4. I know we all think Don is a dick, but he is 100 percent right about Peggy’s credit re: Glo-Coat. She works for him. That is how these things go.

5. When Duck was going to take a shit on the Roger’s chair (thinking it was Don’s), how did he plan to wipe his ass? Just a logistical question.

-Tim

August 15, 2010
4.4: Swellegant

Pete CampbellI’m so going to start using “swellegant” now.

Anyway. What a fine episode. I found it to be just a breath of fresh air after last week’s contrived first half in California. This one injected so much more humor into dark situations:

  • Peggy peeking over the high window to get a look a Don, which aptly mirrored the focus group through-the-looking-glass situation
  • “You son of a bitch.” (After Pete again resorts to arm-twisting family members in order to get ahead at work.)
  • Peggy’s banging her head on the table (I can so relate)
  • Allison’s spectacularly dramatic globe-throwing
  • The return of Bert Cooper’s old hag, Mrs. Blankenship
  • The shot of Bert Cooper sitting in the lobby reading a newspaper or magazine
  • The bear head! FTW!

Funny moments aside, I thought this episode stood out thanks to solid pacing and character development (or in Don’s case, non-development) vis-a-vis their situations. Peggy gets introduced more deeply to the counterculture (“Did you know Malcolm X was SHOT last weekend?”) and it will be interesting to see how the pull of these “genuine” writers and artists affect her as she continues to work in an old-boys club; that final scene as she runs off with her new hip pals and the men-in-suits are all standing in the lobby really said it all.

And speaking of that moment, the baggage between Peggy and Pete clearly weighs Peggy down, despite Don’s mantra, as he presented to Peggy in the hospital after she delivered Pete’s child: “”It will shock you how much it never happened.” We still don’t know exactly what it was like for those two after Peggy revealed to Pete that she had his bastard baby and that she “could have shamed” him into being with her.

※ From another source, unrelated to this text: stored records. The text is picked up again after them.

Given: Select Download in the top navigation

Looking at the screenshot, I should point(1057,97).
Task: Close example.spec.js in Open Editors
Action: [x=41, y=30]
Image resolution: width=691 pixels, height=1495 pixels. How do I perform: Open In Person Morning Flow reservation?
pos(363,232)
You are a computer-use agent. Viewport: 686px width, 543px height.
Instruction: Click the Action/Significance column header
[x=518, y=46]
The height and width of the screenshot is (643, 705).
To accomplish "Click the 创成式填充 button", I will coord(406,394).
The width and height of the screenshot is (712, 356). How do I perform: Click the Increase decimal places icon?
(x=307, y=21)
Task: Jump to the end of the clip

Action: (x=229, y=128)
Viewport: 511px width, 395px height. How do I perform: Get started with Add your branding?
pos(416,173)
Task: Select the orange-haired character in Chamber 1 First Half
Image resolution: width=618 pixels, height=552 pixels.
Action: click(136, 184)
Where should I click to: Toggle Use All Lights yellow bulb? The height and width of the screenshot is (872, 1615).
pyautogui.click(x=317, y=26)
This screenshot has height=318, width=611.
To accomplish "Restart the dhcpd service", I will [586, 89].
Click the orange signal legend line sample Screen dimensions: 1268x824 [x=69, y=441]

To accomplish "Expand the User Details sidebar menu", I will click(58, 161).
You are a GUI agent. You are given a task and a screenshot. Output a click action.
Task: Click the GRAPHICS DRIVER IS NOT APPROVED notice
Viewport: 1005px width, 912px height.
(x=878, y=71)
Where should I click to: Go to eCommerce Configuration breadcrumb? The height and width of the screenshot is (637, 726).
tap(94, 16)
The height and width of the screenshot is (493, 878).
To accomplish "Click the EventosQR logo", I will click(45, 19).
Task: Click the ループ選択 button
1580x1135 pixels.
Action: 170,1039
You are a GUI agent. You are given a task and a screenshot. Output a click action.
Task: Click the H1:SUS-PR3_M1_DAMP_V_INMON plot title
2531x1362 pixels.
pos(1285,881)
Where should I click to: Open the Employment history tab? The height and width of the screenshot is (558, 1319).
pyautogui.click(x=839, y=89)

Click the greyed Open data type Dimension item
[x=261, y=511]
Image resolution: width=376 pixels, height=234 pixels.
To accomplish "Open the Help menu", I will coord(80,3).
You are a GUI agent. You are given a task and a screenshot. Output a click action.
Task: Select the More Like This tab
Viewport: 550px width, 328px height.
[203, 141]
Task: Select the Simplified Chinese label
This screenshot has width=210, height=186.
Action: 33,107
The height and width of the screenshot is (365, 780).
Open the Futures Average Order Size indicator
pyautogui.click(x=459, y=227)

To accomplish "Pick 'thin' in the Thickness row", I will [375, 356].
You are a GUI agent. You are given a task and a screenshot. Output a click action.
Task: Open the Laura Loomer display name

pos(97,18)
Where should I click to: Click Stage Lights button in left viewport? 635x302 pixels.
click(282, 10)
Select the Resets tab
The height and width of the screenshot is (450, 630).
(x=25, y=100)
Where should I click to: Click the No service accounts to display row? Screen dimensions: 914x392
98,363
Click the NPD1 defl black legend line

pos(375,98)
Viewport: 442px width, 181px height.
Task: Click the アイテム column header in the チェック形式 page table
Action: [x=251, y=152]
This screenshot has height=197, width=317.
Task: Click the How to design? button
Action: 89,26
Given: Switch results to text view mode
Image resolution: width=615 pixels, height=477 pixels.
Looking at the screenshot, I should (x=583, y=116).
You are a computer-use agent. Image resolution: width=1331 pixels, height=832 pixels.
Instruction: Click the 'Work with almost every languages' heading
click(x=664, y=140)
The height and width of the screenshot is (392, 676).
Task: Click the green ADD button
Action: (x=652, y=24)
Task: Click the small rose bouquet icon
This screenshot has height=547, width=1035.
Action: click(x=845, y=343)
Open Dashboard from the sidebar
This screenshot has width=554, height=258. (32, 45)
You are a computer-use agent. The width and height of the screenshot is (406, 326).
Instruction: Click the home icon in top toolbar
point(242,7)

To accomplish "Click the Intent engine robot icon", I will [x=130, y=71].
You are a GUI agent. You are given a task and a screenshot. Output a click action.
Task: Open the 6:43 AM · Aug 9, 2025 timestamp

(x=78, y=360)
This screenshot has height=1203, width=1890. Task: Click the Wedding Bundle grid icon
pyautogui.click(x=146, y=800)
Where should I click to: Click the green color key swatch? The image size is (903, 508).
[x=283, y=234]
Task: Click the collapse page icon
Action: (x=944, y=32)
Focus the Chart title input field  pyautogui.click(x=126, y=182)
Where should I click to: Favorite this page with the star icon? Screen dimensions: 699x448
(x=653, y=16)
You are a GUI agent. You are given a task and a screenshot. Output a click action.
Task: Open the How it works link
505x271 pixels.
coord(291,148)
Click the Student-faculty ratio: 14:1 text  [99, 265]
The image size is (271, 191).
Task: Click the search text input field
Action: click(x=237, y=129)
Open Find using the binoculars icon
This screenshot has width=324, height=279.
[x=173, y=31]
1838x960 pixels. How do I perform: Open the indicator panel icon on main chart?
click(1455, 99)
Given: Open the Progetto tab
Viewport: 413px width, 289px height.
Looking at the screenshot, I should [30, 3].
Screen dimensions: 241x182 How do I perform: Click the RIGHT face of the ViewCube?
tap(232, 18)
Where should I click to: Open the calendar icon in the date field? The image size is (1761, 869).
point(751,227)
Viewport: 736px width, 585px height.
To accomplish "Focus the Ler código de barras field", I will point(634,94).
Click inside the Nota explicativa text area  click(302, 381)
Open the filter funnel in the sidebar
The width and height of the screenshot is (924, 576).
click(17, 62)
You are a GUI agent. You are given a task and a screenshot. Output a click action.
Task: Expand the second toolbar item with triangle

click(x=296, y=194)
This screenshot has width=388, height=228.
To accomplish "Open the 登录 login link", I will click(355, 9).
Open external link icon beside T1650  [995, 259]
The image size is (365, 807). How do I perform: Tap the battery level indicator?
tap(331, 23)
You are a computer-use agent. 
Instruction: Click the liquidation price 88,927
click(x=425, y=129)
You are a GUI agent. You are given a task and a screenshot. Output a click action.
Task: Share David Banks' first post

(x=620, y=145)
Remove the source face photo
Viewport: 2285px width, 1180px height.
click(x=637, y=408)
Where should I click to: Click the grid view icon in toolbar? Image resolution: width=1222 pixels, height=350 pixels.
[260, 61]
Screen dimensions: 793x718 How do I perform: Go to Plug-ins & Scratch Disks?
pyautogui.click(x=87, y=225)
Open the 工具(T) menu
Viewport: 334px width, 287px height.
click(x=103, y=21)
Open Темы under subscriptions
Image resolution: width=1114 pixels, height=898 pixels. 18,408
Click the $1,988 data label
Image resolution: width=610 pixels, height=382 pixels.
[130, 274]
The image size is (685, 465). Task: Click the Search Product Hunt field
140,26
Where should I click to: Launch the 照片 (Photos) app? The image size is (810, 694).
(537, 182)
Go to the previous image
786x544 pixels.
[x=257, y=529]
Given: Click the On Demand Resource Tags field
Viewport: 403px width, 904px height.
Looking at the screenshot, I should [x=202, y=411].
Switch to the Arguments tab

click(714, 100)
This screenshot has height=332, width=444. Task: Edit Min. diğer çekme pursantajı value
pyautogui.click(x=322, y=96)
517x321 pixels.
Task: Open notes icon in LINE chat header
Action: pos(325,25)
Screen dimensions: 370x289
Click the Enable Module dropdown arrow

But I’m doubting the two are going to hash out their feelings over a long lunch anytime soon.

Allison. Such a sad casualty of Don’s downward spiral. It was interesting she assumed Peggy went through the same experience, but it only highlighted how low Don’s stooped; he used to regard the secretary pool as off limits. (Remember the cold war  Roger courting and marrying former secretary Jane?)

Part of Don’s outburst at Dr. Faye also hit on a common theme: “You can’t tell how people are going to behave based on how they have behaved.” OR CAN YOU?  Do people have the capacity to change? (You’ll remember this was major theme of The Sopranos, also written by Matthew Weiner.) Faye advises that the Pond’s Cold Cream campaign play on young women’s desires to get married. Don thinks that’s too old-fashioned. Don is essentially arguing that new ideas, presented well, can change behavior. But Don, Peggy, Pete (especially in this episode) show their behavior hasn’t changed much at all since 1960.

I’m sure I’ll have more to say once I expose myself to other observations. But as usual, this is my initial brain dump, free of influence from the professional critics. What did y’all think?

Gotta go. My nightly beauty ritual awaits.